Chuvas, calor excessivo, datas festivas, um buraco na rua do supermercado, o horário de saída da escola vizinha, falta de energia – muitas variáveis podem afetar as vendas e consequentes perdas de produtos frescos. “Parte da graça do que a gente faz é
poder recomendar o pedido perfeito por item e por momento. O olhar tem de ser micro e extremamente individualizado. Quem usar uma regra geral vai acertar na média, mas errar muito nesta curva de dispersão imensa que existe de realidade entre as lojas”, diz o CEO.
Além de evitar perdas, o “pedido perfeito” de cada alimento – o que, quando e quanto comprar – gerado pela Aravita também leva em consideração um cálculo de rupturas. No linguajar do varejo, uma ruptura acontece quando um produto acaba na prateleira – e não está em estoque para ser reposto. “É muito difícil ter controle exato e dados reais de estoque de FLV”, explica Perlman. “Nosso algoritmo identifica vendas utilizando tickets dos consumidores em vez de dados de estoque.”
Nas lojas do grupo St Marche onde a ferramenta da startup já está rodando há mais de quatro semanas, a quebra (perda de produtos) diminuiu cerca de 20%. As indicações da ferramenta guiam 80% das decisões de compras da rede em FLV.
A Aravita não divulga seu faturamento, mas Perlman diz que ele ainda é simbólico, diante dos valores de investimento.

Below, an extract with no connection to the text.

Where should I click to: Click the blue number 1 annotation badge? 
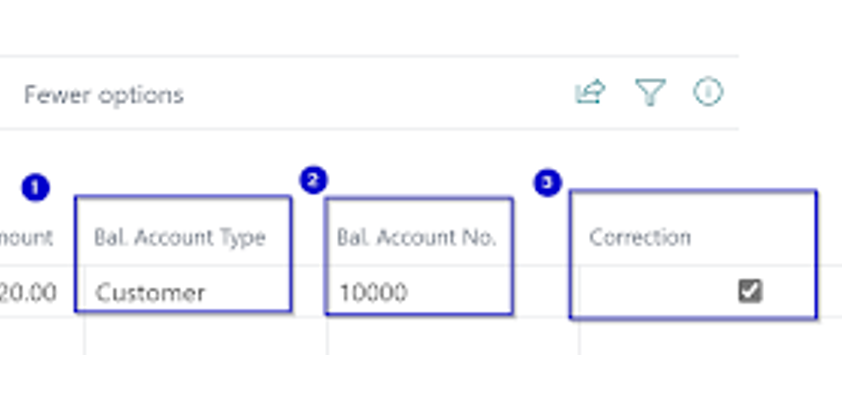tap(34, 187)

No primeiro trimestre de 2023, a startup recebeu R$12 milhões do Qualcomm Ventures, da 17Sigma, Bridge, DGF Investimentos, Alexia Ventures, BigBets e Norte Capital. O negócio tem entre seus investidores-anjo Bernardo Lustosa, sócio e ex-CEO da ClearSale, e Flávio Jansen, ex-CEO da LocaWeb e do Submarino.
Engenheiro de formação, Perlman acumula mais de duas décadas de experiência com empreendedorismo digital. Em 2004 ele fundou a Digipix, hoje maior empresa de impressão de álbuns e fotografias digitais do país. “Nós tivemos que descentralizar a operação durante o isolamento do covid, com todos em home office, e eu acabei me distanciando do dia a dia e das decisões”, ele conta. “Era hora de alçar novos voos, e desta vez eu queria um negócio que fizesse bem ao planeta.”
Ele então se uniu a Bruno Schrappe, engenheiro eletrônico fundador de uma consultoria baseada em Toronto (Canadá), especializada em dados e inteligência artificial. Schrappe é o diretor de tecnologia da Aravita. Pouco tempo depois chegou a terceira sócia, Aline Azevedo, diretora de produtos. Além do trio, a empresa tem cerca de outros 15 colaboradores, a maioria cientistas e engenheiros de dados e desenvolvedores.